§ Exercise requirements
Copy the part of the blog post below about a secret Patriot Act interpretation that opens with the words containing "Posted on: June" and closes with "amendment at will.", changing "Obama administration" to "executive branch".

-- Text provided follows --

Posted on: June 1, 2011 9:31 AM, by Ed Brayton
My former colleague Spencer Ackerman writes about a "secret" Patriot Act, or more accurately a secret interpretation of that act held by the Obama administration that allows them to violate the 4th amendment at will.
Congress is set to reauthorize three controversial provisions of the surveillance law as early as Thursday. Wyden (D-Oregon) says that powers they grant the government on their face, the government applies a far broader legal interpretation -- an interpretation that the government has conveniently classified, so it cannot be publicly assessed or challenged. But one prominent Patriot-watcher asserts that the secret interpretation empowers the government to deploy "dragnets" for massive amounts of information on private citizens; the government portrays its data-collection efforts much differently."We're getting to a gap between what the public thinks the law says and what the American government secretly thinks the law says," Wyden told Danger Room in an interview in his Senate office. "When you've got that kind of a gap, you're going to have a problem on your hands."
This is not at all surprising to me. It is, in fact, quite in line with a speech that I gave on Constitution Day in 2009 at Cooley Law School. We have known since at least the publication of Mark Stein's book Wiring Up the Big Brother Machine that the NSA collects and archives nearly every single electronic communication made in the United States -- phone calls, emails, text messages, virtually everything. That they have a secret legal interpretation that allegedly allows them to do this is hardly a surprise.

-- Text provided concluded --
-- Information provided follows --

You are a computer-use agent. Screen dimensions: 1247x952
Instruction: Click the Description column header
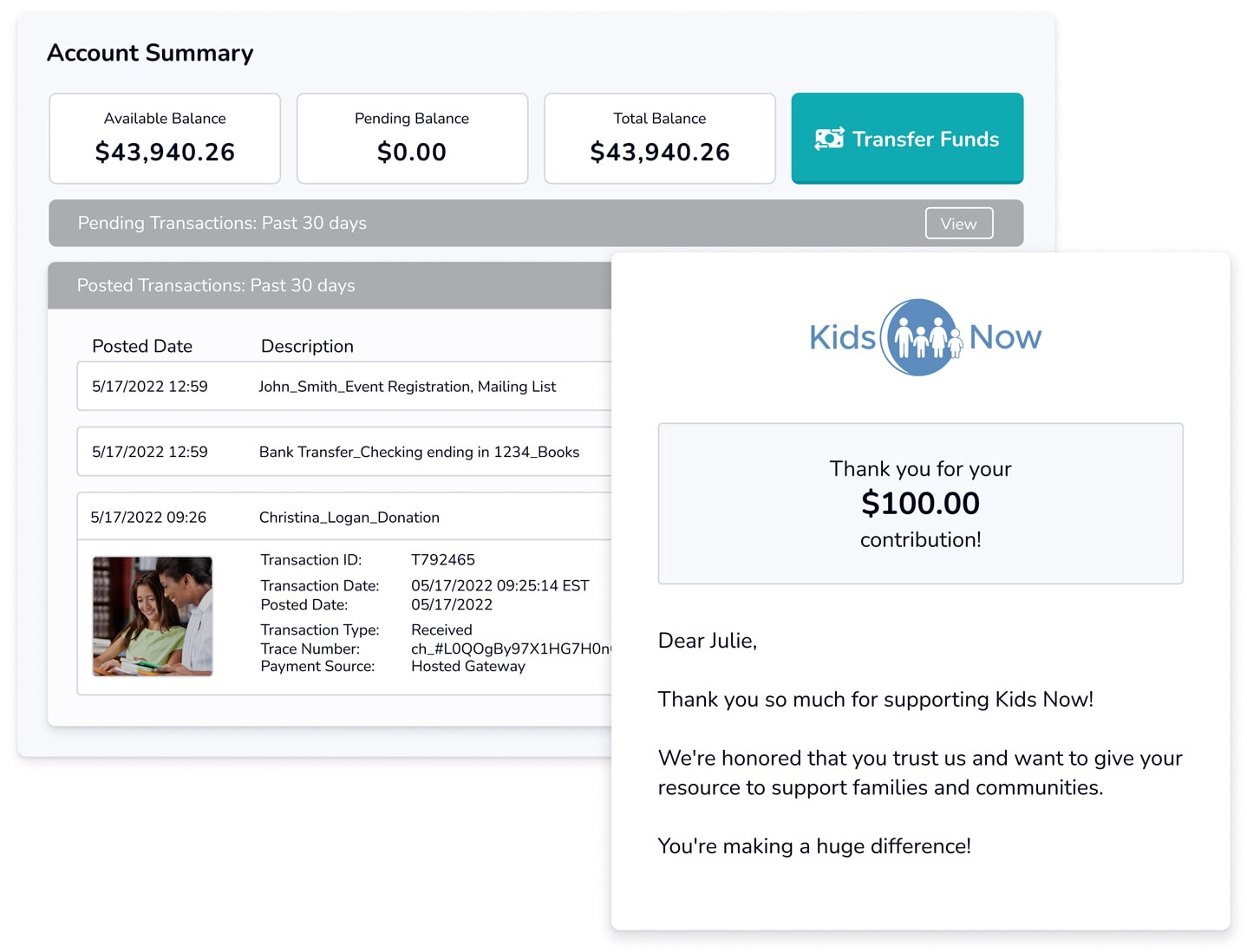(x=307, y=346)
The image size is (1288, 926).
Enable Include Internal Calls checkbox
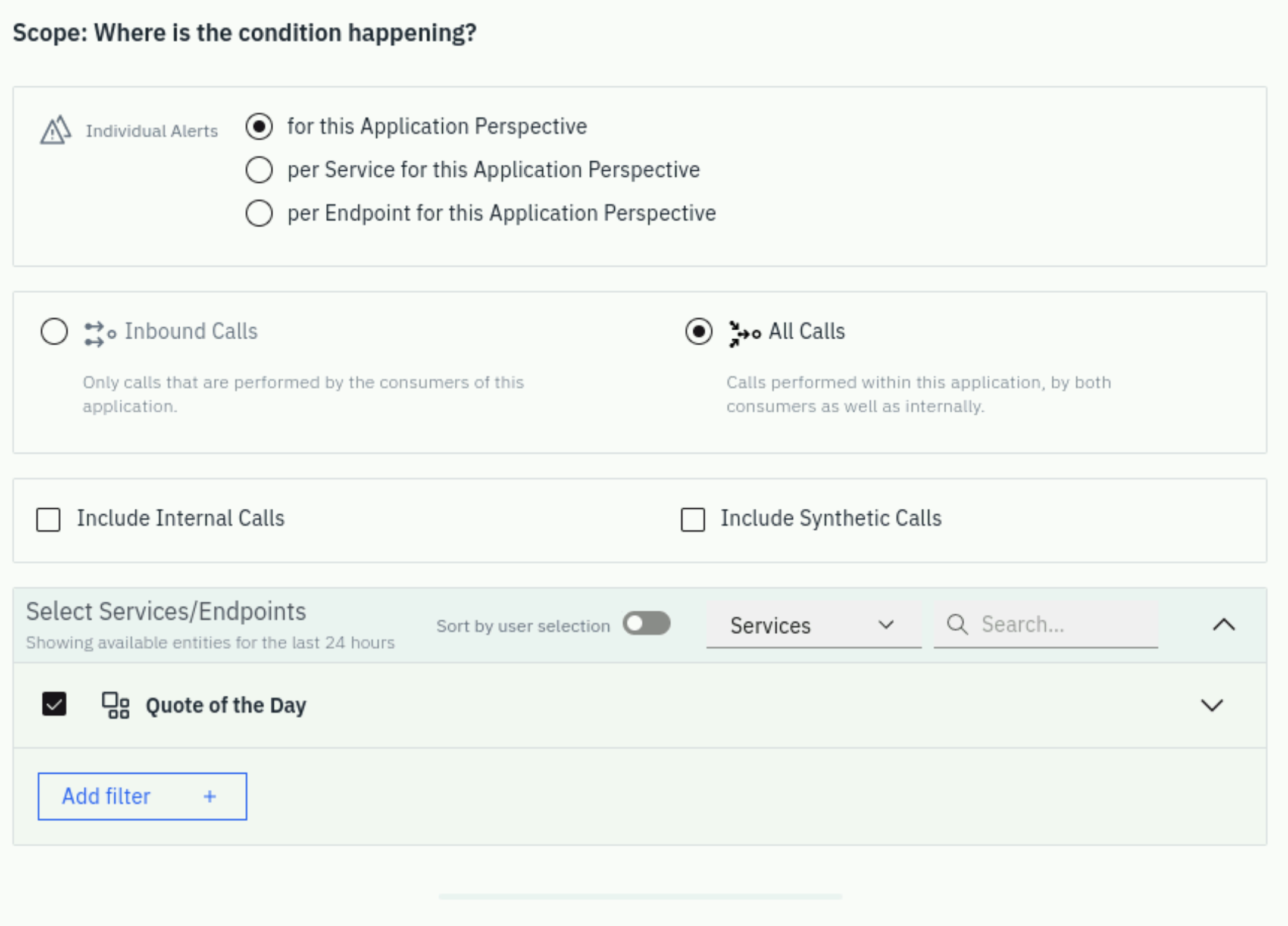48,519
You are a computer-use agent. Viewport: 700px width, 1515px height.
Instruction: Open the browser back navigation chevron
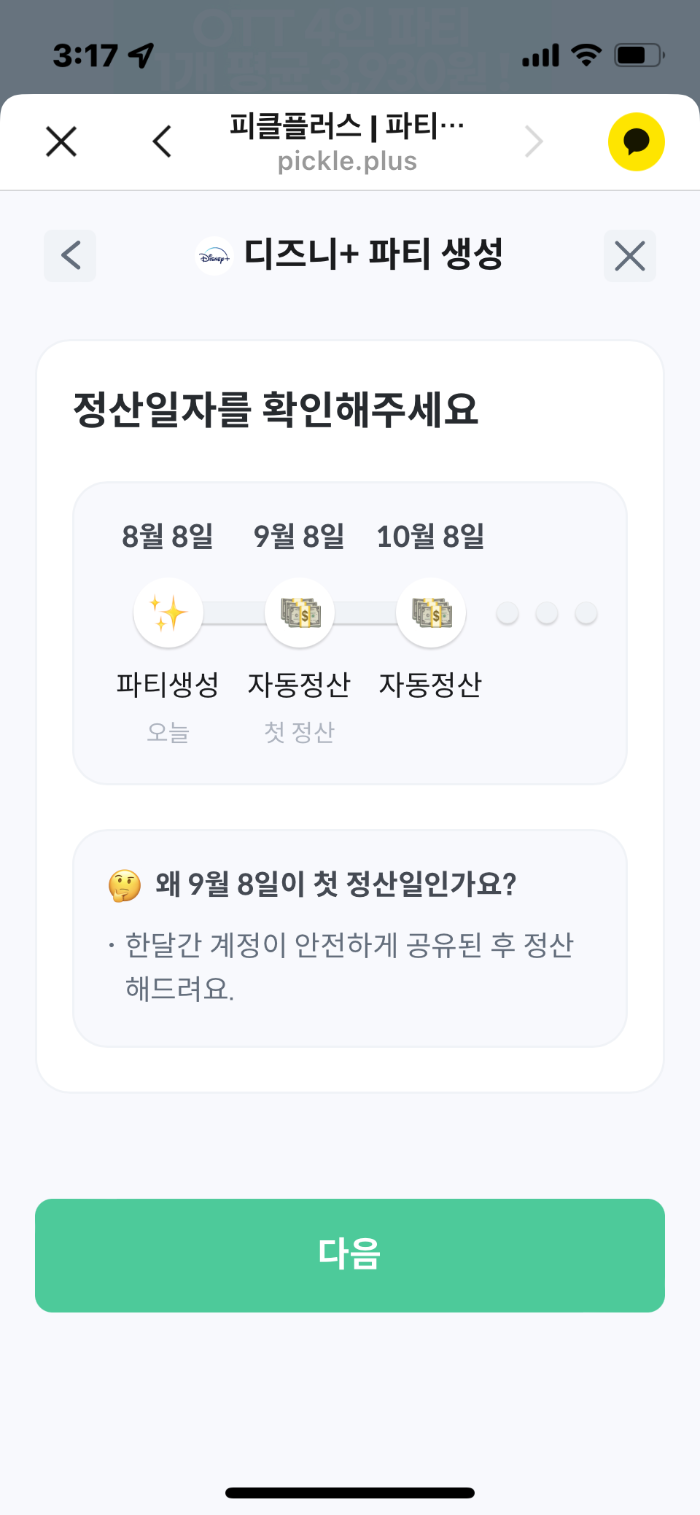coord(163,141)
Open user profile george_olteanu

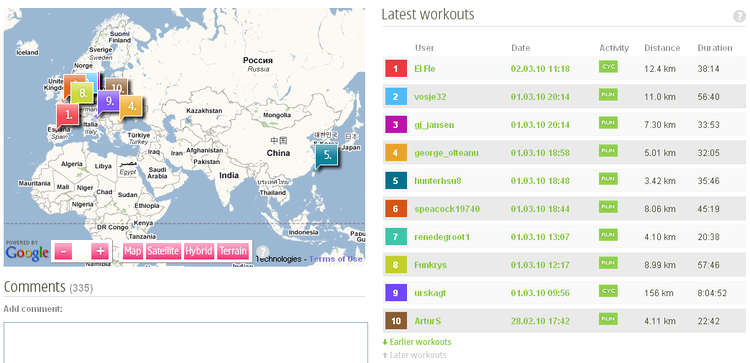pos(446,153)
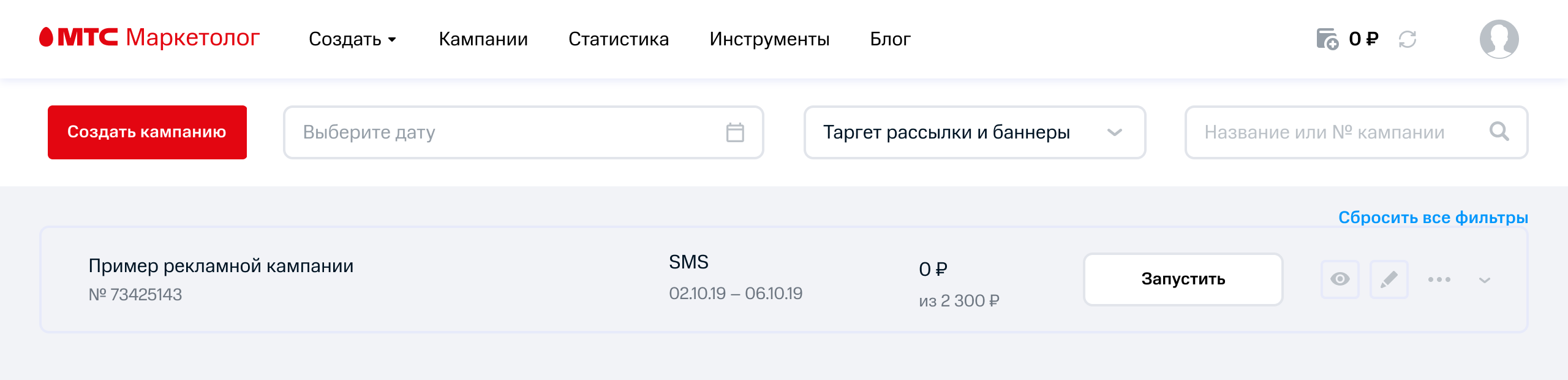The image size is (1568, 380).
Task: Expand the Таргет рассылки и баннеры dropdown
Action: (974, 132)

-- Information provided concluded --

§ Answer section
Posted on: June 1, 2011 9:31 AM, by Ed Brayton
My former colleague Spencer Ackerman writes about a "secret" Patriot Act, or more accurately a secret interpretation of that act held by the executive branch that allows them to violate the 4th amendment at will.